START Selected excerpt
California Medical Marijuana Dispensaries Get “Green” Light from Feds

Medical marijuana patients and growers in California are breathing a sigh of relief after the U.S. Justice Department announced Thursday it will not block state laws legalizing medical marijuana. Scott Budman reports.

The U.S. Justice Department announced Thursday it will not block state laws legalizing medical marijuana, causing an immediate celebration in the Bay Area.

The business of medical marijuana has always been a potential source of income for cities and the State of California, but federal laws have gotten in the way.

Now, local dispensaries say they've gotten a "green" light.

That sigh of relief you hear is from medical marijuana growers and their patients, and people who work and shop at dispensaries like Amsterdam's Garden in San Jose, where, along with a large selection of medicinal weed, there's now a feeling that a federal weight is off their shoulders.

Washington says it won't interfere in state laws governing medical or recreational marijuana.

"It's been wishy-washy, as far as it goes for the other states too,” said Amsterdam’s Garden’s director Xak Puckett. “Because they'd first legalize it, and we'd hear about some raids, but we want that to end. I think this is definitely progress for the future.”

The feds say marijuana will still be classified as an illegal drug under the federal Controlled Substances Act. But state laws legalizing it will, under the new ruling, be largely left alone.

That’s good news for Amsterdam's Garden and its future business prospects.

“People do deserve good medicine, and people do deserve access,” Puckett said.
 
NBC Bay Area also talked to Harborside Health Center in Oakland. The much larger dispensary says the federal government "took a historic step back from the failed drug war today."
END Selected excerpt
Decide whether each statement below agrees with the article on the federal decision about California medical marijuana laws. Answer yes or no for each, and quote the words from the article that settle it.
1. The Justice Department said marijuana will no longer be classified as an illegal drug under the federal Controlled Substances Act.
2. Amsterdam's Garden is a dispensary in San Jose.
3. Harborside Health Center is a smaller dispensary than Amsterdam's Garden.
START Record excerpts
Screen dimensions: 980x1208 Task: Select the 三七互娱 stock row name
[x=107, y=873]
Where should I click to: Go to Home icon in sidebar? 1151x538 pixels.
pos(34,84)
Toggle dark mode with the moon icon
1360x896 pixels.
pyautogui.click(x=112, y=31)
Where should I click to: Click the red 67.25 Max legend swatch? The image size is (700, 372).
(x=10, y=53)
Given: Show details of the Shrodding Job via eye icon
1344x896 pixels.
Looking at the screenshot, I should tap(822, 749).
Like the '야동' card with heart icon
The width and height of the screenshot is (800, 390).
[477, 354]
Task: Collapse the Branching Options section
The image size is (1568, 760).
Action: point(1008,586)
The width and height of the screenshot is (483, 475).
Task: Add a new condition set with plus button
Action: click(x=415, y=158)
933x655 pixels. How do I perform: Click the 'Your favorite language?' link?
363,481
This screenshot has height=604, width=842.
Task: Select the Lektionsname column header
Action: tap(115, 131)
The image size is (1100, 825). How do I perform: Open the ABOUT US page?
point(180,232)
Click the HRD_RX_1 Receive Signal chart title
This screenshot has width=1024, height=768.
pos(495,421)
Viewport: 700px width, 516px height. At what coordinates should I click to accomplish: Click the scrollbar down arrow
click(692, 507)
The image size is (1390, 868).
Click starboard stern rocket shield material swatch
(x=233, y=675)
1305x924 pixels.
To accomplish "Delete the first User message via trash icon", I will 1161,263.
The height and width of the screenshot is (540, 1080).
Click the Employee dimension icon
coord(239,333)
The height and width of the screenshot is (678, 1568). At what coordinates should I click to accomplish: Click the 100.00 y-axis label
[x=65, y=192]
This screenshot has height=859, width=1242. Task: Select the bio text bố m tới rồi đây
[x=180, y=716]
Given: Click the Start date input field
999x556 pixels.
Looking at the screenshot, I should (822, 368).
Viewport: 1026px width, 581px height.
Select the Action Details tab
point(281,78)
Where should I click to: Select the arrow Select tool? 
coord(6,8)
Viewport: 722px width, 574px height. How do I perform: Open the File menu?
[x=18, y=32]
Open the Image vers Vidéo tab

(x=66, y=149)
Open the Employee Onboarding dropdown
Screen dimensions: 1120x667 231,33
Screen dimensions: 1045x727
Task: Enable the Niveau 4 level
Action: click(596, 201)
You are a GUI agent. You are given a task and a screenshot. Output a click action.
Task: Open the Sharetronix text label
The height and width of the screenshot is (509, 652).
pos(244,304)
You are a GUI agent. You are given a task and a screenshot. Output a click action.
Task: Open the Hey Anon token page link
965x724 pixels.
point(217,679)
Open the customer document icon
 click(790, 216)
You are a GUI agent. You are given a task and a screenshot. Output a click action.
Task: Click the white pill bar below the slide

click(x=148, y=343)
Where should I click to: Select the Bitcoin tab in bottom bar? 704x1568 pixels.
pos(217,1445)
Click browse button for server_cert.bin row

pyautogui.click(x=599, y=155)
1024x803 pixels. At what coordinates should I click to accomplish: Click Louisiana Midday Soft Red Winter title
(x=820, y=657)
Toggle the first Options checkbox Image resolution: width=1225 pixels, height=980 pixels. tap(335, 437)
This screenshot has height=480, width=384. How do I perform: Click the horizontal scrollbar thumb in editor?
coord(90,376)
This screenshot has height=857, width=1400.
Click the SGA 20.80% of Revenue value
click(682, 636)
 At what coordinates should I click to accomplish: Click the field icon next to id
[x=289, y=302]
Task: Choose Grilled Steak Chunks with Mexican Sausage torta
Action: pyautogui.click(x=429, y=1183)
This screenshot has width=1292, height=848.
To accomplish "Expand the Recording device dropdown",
END Record excerpts
§ **Answer section**:
1. No: "The feds say marijuana will still be classified as an illegal drug under the federal Controlled Substances Act."
2. Yes: "dispensaries like Amsterdam's Garden in San Jose"
3. No: "The much larger dispensary says the federal government "took a historic step back from the failed drug war today.""